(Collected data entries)
^^^^
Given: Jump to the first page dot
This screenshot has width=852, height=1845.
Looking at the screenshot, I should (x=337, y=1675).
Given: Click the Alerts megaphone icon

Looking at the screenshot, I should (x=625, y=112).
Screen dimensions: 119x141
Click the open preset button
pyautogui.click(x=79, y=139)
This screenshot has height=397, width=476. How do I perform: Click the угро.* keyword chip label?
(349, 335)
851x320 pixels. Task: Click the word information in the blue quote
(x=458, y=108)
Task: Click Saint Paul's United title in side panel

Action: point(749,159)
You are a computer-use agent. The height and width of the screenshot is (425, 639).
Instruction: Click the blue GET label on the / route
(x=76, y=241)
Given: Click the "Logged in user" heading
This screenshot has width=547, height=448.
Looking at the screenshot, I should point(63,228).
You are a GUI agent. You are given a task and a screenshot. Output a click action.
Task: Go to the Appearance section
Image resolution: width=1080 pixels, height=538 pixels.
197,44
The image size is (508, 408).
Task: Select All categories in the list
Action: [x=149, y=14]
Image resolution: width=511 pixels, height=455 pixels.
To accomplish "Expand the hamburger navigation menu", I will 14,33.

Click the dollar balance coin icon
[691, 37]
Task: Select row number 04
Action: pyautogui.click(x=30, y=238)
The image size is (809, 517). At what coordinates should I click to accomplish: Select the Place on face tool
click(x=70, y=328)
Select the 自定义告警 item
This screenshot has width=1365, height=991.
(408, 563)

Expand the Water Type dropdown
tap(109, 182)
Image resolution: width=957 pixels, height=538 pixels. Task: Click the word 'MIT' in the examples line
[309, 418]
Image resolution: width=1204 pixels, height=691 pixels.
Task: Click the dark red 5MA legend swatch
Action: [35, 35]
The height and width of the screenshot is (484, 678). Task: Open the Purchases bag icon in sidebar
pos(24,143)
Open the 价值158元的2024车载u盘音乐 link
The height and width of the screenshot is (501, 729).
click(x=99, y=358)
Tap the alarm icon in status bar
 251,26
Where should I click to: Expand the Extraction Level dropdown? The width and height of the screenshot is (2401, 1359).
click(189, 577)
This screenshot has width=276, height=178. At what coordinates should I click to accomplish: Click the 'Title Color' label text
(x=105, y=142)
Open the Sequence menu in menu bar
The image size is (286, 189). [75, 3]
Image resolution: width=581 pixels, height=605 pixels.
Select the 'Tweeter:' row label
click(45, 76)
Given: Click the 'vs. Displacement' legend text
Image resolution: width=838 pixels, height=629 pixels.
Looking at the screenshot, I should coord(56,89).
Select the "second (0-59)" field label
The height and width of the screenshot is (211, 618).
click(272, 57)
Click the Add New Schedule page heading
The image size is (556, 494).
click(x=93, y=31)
^^^^
Write out word for word every line from the one containing "Tap the alarm icon in status bar" through the last line of the data, and no other line.

Exercise solution:
Tap the alarm icon in status bar
 251,26
Where should I click to: Expand the Extraction Level dropdown? The width and height of the screenshot is (2401, 1359).
click(189, 577)
This screenshot has width=276, height=178. At what coordinates should I click to accomplish: Click the 'Title Color' label text
(x=105, y=142)
Open the Sequence menu in menu bar
The image size is (286, 189). [75, 3]
Image resolution: width=581 pixels, height=605 pixels.
Select the 'Tweeter:' row label
click(45, 76)
Given: Click the 'vs. Displacement' legend text
Image resolution: width=838 pixels, height=629 pixels.
Looking at the screenshot, I should coord(56,89).
Select the "second (0-59)" field label
The height and width of the screenshot is (211, 618).
click(272, 57)
Click the Add New Schedule page heading
The image size is (556, 494).
click(x=93, y=31)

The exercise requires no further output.